As the key speaker, Villaraigosa threw his support behind the Vergara ruling —  and the group’s ideas to accommodate it.

“When you take extreme positions, like tenure, that says you can’t ever fire anybody… that’s extreme,” he said. “The other extreme is that we shouldn’t have teacher unions and due process. But what Vergara said was, this is uberdue process; this is way beyond.”

Teach Plus works to elevate the influence of teachers in policy discussions, and yesterday’s forum “is an example of that,” said John Lee, executive director of Teach Plus Los Angeles, referring to 10 Teach Plus fellows, all of them LA classroom teachers, who spent the summer researching Vergara.

The researchers compiled their findings in a policy brief, “Valuing Performance and Honoring Experience: Teacher Solutions for a Post-Vergara Profession.”

First up was tenure, which currently gives teachers extensive due process rights after 18 months. California is only one of five states that awards tenure within two years, according to the Teach Plus presentation.

Teach Plus recommends one short-term and three long-term solutions:

  • Extend to four years the time for a teacher to gain “permanent status”; require three consecutive years of evaluations demonstrating effective teaching for a teacher to earn “permanent status.”
  • Base tenure decisions solely on performance.
  • Require schools to provide evidence of support for teachers who receive an unsatisfactory evaluation if those teachers continue their employment.

Kat Czujko, a teacher at Hollenbeck Middle School in Boyle Heights, helped write the tenure section.

“We want tenure to be a meaningful achievement,” she told LA School Report. “I feel like I got tenure just for showing up. We want tenure to be a case for teachers to showcase their talents and prove that they are effective educators in the classroom.”

On the issue of dismissal, the brief said among 275,000 teachers statewide, only 2.2 teachers, on average, are dismissed each year for unsatisfactory performance, which amounts to just 0.0008 percent of all teachers in the state.

The Teach Plus brief recommends these changes:

  • Improve and expand programs that support teachers, particularly those that target new and struggling teachers.
  • Connect teacher evaluation to the dismissal process.
  • Improve the Commission for Professional Competence hearing process.

Andrea Burke, a teacher at Dr. Owen Lloyd Knox Elementary School in south Los Angeles who helped write the dismissal section, said she had received some blowback from other teachers for participating with Teach Plus in preparing the new ideas.

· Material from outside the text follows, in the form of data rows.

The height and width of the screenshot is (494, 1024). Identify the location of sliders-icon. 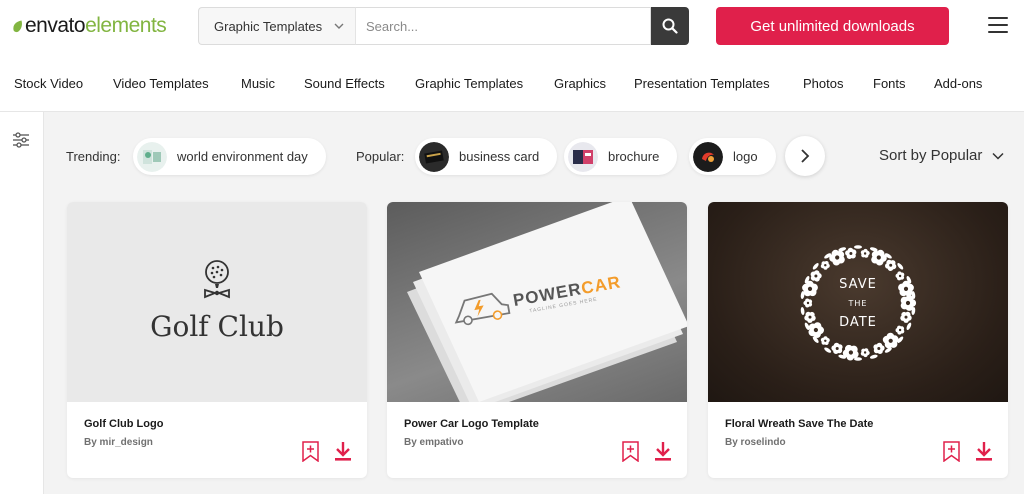
(21, 140).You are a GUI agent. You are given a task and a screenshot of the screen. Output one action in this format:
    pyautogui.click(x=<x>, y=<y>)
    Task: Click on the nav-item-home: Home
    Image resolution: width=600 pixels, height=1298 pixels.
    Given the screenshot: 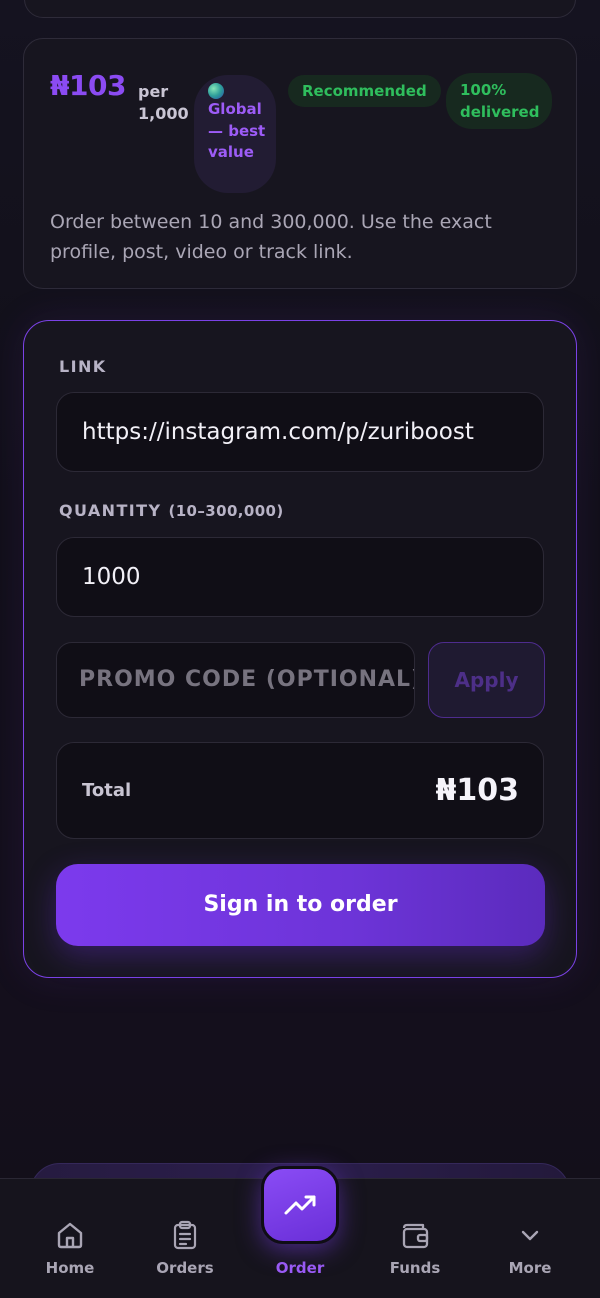 What is the action you would take?
    pyautogui.click(x=70, y=1238)
    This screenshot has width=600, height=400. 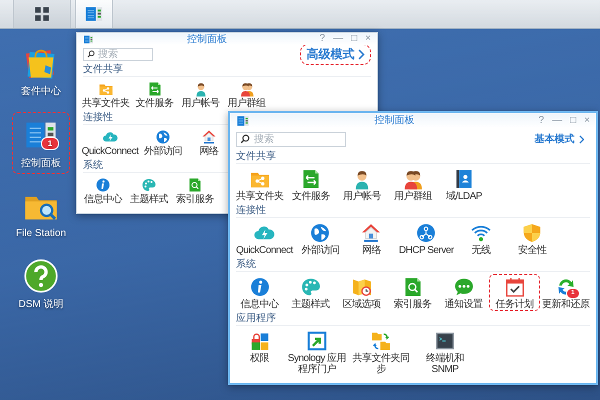 What do you see at coordinates (464, 184) in the screenshot?
I see `app-launcher: 域/LDAP` at bounding box center [464, 184].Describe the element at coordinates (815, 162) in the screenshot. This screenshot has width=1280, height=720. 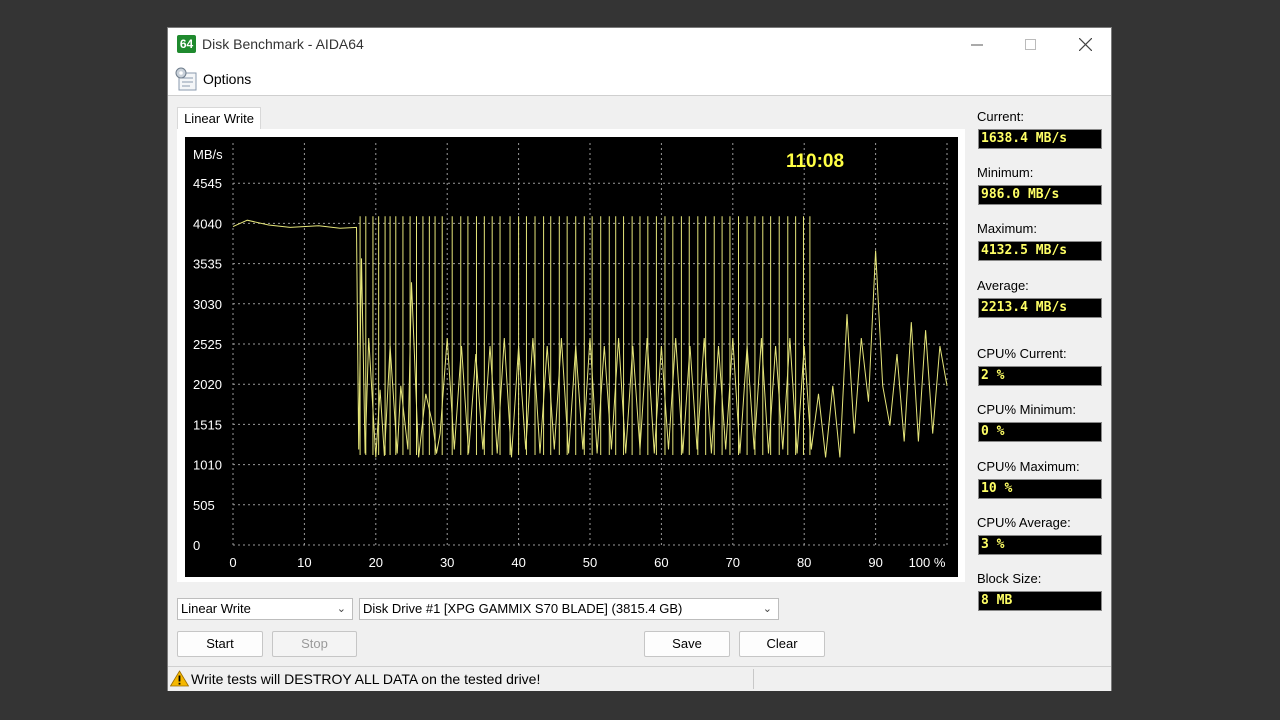
I see `elapsed-timer: 110:08` at that location.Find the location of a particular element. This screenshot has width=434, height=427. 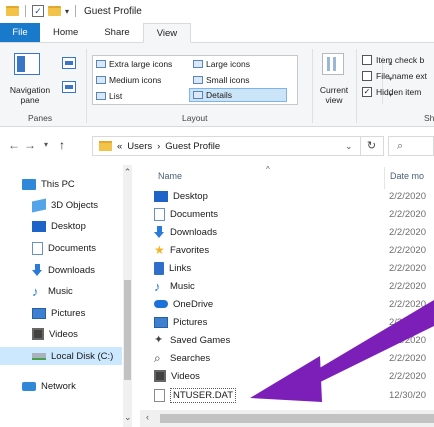

sort-by-icon is located at coordinates (333, 64).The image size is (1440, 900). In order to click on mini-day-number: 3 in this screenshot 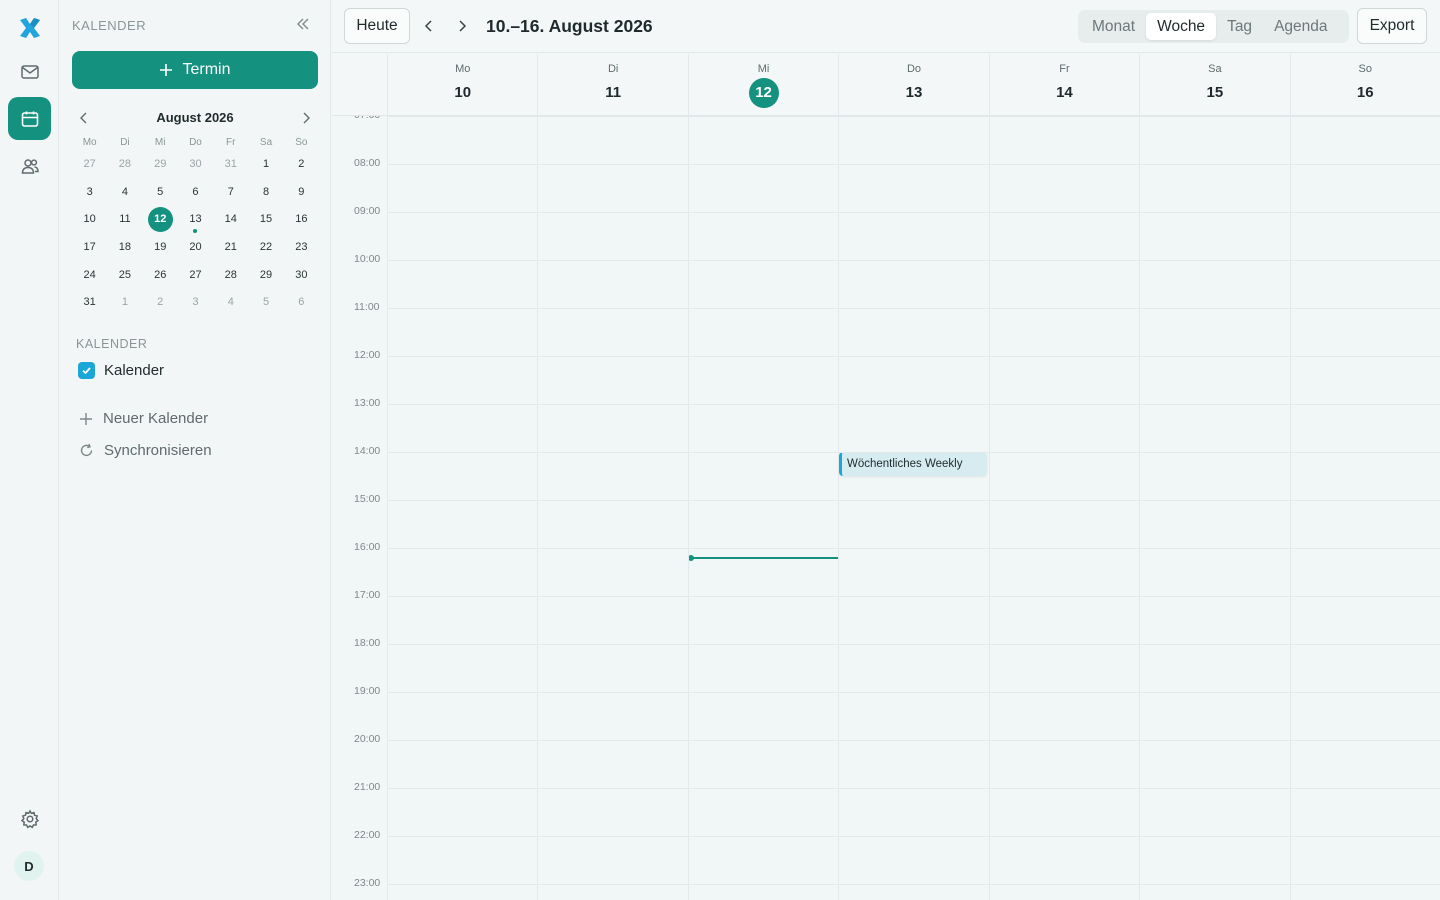, I will do `click(196, 302)`.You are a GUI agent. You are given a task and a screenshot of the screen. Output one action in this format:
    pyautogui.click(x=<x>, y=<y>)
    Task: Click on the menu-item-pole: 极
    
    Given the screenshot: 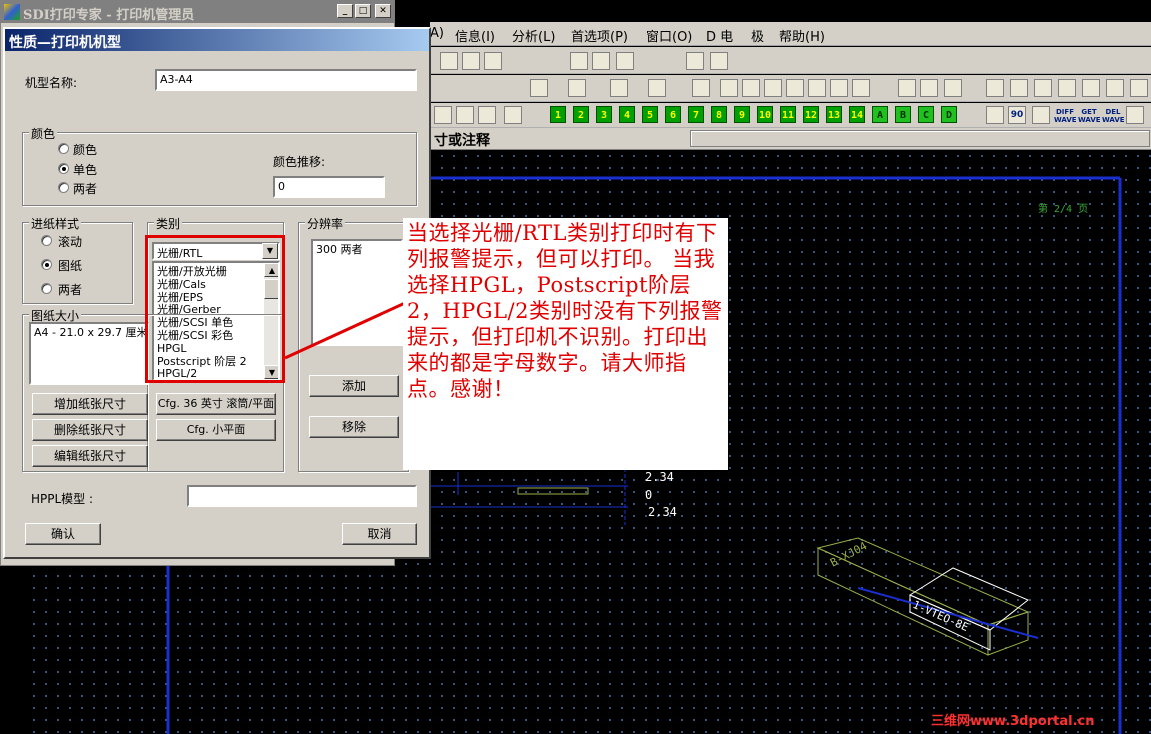 What is the action you would take?
    pyautogui.click(x=758, y=36)
     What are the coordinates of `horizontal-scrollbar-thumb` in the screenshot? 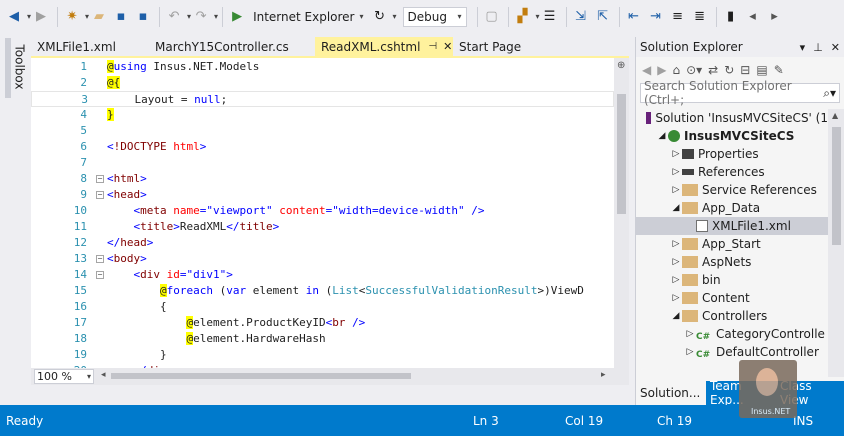 It's located at (261, 376).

“There was a lot of hesitation, I will admit,” she said. “They have a hard time understanding how I could get behind something that’s going to wipe out tenure and get rid of teachers. And I had to tell them I’m actually a teacher sitting across from them at the lunch table, that potentially could have a voice in legislation that would be a part of something that affects all of us. And they were like, ‘Oh, I didn’t think of it like that.’ ”

The final part of the presentation regarded layoffs under the “Last-In, First-Out” rule, which requires newer teachers to go first when cuts are required. The Teach Plus brief said: “Instead of using a seniority-based process for layoffs, we recommend an approach that accounts for teacher effectiveness and uses seniority as a secondary criterion.”

Lisa Blackwell, a teacher at John H. Francis Polytechnic High School in Sun Valley, who co-wrote the layoff section, said, layoff decisions “need to be based on effectiveness, but we also need to recognize that if you’ve been teaching a long time, you probably are better at it than the earlier teachers. So that’s what we were shooting for, the balance in-between.”

During a panel discussion after the presentations, Villaraigosa said, “The only reason I got behind Vergara was because of the extremism on the other end. I can live with this. This is rational. I say it everywhere I go. I could be for some seniority, I could be for some tenure. I just can’t be for uber seniority and tenure. Performance has to count for something.”

The next step? Teach Plus officials said they intend to spread the findings throughout the state and get them to leading state lawmakers.

“I know that we are looking at visiting legislatures, to go and talk to them,” Blackwell said. “There are definitely next steps in place.”